(Stored items)
BEGIN
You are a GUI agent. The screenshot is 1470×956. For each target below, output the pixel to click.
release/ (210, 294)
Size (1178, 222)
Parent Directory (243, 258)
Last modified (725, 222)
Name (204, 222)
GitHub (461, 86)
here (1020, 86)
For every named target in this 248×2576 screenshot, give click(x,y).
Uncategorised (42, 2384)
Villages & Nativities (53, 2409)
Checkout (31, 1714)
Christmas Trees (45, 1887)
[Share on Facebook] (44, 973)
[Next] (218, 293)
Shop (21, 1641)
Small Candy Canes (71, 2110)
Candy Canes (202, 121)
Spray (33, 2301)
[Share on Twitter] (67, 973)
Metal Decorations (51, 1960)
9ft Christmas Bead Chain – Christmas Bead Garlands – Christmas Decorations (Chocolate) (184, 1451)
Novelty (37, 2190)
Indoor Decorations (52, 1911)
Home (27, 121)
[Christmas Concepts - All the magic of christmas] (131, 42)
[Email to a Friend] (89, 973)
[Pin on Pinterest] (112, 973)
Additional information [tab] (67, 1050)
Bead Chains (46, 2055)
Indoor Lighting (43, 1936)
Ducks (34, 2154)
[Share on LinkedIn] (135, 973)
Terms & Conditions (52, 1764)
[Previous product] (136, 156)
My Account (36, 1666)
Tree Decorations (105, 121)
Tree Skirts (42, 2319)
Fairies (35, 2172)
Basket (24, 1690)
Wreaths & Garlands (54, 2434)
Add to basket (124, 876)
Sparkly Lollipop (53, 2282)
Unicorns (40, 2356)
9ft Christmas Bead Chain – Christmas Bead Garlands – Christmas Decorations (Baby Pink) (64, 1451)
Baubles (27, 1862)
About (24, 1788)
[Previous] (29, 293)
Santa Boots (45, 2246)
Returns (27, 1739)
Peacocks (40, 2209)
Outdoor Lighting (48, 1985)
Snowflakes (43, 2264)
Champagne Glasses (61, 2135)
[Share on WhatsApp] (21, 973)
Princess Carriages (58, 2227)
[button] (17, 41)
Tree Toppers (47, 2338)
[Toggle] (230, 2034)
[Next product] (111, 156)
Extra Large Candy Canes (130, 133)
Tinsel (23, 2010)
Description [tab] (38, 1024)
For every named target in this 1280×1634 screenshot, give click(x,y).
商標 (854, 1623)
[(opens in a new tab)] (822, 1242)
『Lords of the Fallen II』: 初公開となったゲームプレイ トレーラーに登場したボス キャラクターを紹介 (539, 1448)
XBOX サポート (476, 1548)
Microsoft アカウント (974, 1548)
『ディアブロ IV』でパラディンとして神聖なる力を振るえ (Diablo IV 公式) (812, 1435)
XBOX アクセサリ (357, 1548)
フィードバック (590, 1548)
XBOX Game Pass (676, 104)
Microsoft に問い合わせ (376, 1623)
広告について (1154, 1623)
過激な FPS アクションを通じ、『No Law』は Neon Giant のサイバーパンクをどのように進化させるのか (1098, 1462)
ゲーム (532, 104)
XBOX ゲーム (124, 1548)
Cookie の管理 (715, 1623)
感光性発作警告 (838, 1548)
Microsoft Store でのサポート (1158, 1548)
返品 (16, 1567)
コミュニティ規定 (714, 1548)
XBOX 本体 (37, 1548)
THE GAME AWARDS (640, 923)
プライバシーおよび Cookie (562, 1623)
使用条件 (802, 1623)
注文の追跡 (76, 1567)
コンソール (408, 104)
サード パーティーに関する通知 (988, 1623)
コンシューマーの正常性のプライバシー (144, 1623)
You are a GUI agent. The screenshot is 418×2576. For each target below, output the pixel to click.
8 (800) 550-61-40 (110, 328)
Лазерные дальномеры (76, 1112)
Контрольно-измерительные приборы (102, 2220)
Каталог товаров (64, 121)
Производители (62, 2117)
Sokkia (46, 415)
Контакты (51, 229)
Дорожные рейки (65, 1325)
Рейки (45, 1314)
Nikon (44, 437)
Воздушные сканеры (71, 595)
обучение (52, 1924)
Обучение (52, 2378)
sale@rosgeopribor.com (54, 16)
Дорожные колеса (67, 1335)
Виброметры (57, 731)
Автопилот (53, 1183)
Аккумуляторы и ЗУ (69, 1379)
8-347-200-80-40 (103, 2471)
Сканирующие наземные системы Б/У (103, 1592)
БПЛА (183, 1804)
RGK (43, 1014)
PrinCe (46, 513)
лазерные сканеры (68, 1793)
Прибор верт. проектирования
END
Write out every entry again so that each line matches the original exactly.

* ANSWER TO THIS PROBLEM:
You are a GUI agent. The screenshot is 1470×956. For each target below, output the pixel to click.
release/ (210, 294)
Size (1178, 222)
Parent Directory (243, 258)
Last modified (725, 222)
Name (204, 222)
GitHub (461, 86)
here (1020, 86)
For every named target in this 248×2576 screenshot, give click(x,y).
Uncategorised (42, 2384)
Villages & Nativities (53, 2409)
Checkout (31, 1714)
Christmas Trees (45, 1887)
[Share on Facebook] (44, 973)
[Next] (218, 293)
Shop (21, 1641)
Small Candy Canes (71, 2110)
Candy Canes (202, 121)
Spray (33, 2301)
[Share on Twitter] (67, 973)
Metal Decorations (51, 1960)
9ft Christmas Bead Chain – Christmas Bead Garlands – Christmas Decorations (Chocolate) (184, 1451)
Novelty (37, 2190)
Indoor Decorations (52, 1911)
Home (27, 121)
[Christmas Concepts - All the magic of christmas] (131, 42)
[Email to a Friend] (89, 973)
[Pin on Pinterest] (112, 973)
Additional information [tab] (67, 1050)
Bead Chains (46, 2055)
Indoor Lighting (43, 1936)
Ducks (34, 2154)
[Share on LinkedIn] (135, 973)
Terms & Conditions (52, 1764)
[Previous product] (136, 156)
My Account (36, 1666)
Tree Decorations (105, 121)
Tree Skirts (42, 2319)
Fairies (35, 2172)
Basket (24, 1690)
Wreaths & Garlands (54, 2434)
Add to basket (124, 876)
Sparkly Lollipop (53, 2282)
Unicorns (40, 2356)
9ft Christmas Bead Chain – Christmas Bead Garlands – Christmas Decorations (Baby Pink) (64, 1451)
Baubles (27, 1862)
About (24, 1788)
[Previous] (29, 293)
Santa Boots (45, 2246)
Returns (27, 1739)
Peacocks (40, 2209)
Outdoor Lighting (48, 1985)
Snowflakes (43, 2264)
Champagne Glasses (61, 2135)
[Share on WhatsApp] (21, 973)
Princess Carriages (58, 2227)
[button] (17, 41)
Tree Toppers (47, 2338)
[Toggle] (230, 2034)
[Next product] (111, 156)
Extra Large Candy Canes (130, 133)
Tinsel (23, 2010)
Description [tab] (38, 1024)
For every named target in this 1280×1634 screenshot, give click(x,y).
商標 (854, 1623)
[(opens in a new tab)] (822, 1242)
『Lords of the Fallen II』: 初公開となったゲームプレイ トレーラーに登場したボス キャラクターを紹介 (539, 1448)
XBOX サポート (476, 1548)
Microsoft アカウント (974, 1548)
『ディアブロ IV』でパラディンとして神聖なる力を振るえ (Diablo IV 公式) (812, 1435)
XBOX アクセサリ (357, 1548)
フィードバック (590, 1548)
XBOX Game Pass (676, 104)
Microsoft に問い合わせ (376, 1623)
広告について (1154, 1623)
過激な FPS アクションを通じ、『No Law』は Neon Giant のサイバーパンクをどのように進化させるのか (1098, 1462)
ゲーム (532, 104)
XBOX ゲーム (124, 1548)
Cookie の管理 (715, 1623)
感光性発作警告 (838, 1548)
Microsoft Store でのサポート (1158, 1548)
返品 (16, 1567)
コミュニティ規定 (714, 1548)
XBOX 本体 (37, 1548)
THE GAME AWARDS (640, 923)
プライバシーおよび Cookie (562, 1623)
使用条件 (802, 1623)
注文の追跡 (76, 1567)
コンソール (408, 104)
サード パーティーに関する通知 (988, 1623)
コンシューマーの正常性のプライバシー (144, 1623)
You are a GUI agent. The screenshot is 418×2576. For each target below, output the pixel to click.
8 (800) 550-61-40 (110, 328)
Лазерные дальномеры (76, 1112)
Контрольно-измерительные приборы (102, 2220)
Каталог товаров (64, 121)
Производители (62, 2117)
Sokkia (46, 415)
Контакты (51, 229)
Дорожные рейки (65, 1325)
Рейки (45, 1314)
Nikon (44, 437)
Воздушные сканеры (71, 595)
обучение (52, 1924)
Обучение (52, 2378)
sale@rosgeopribor.com (54, 16)
Дорожные колеса (67, 1335)
Виброметры (57, 731)
Автопилот (53, 1183)
Аккумуляторы и ЗУ (69, 1379)
8-347-200-80-40 (103, 2471)
Сканирующие наземные системы Б/У (103, 1592)
БПЛА (183, 1804)
RGK (43, 1014)
PrinCe (46, 513)
лазерные сканеры (68, 1793)
Прибор верт. проектирования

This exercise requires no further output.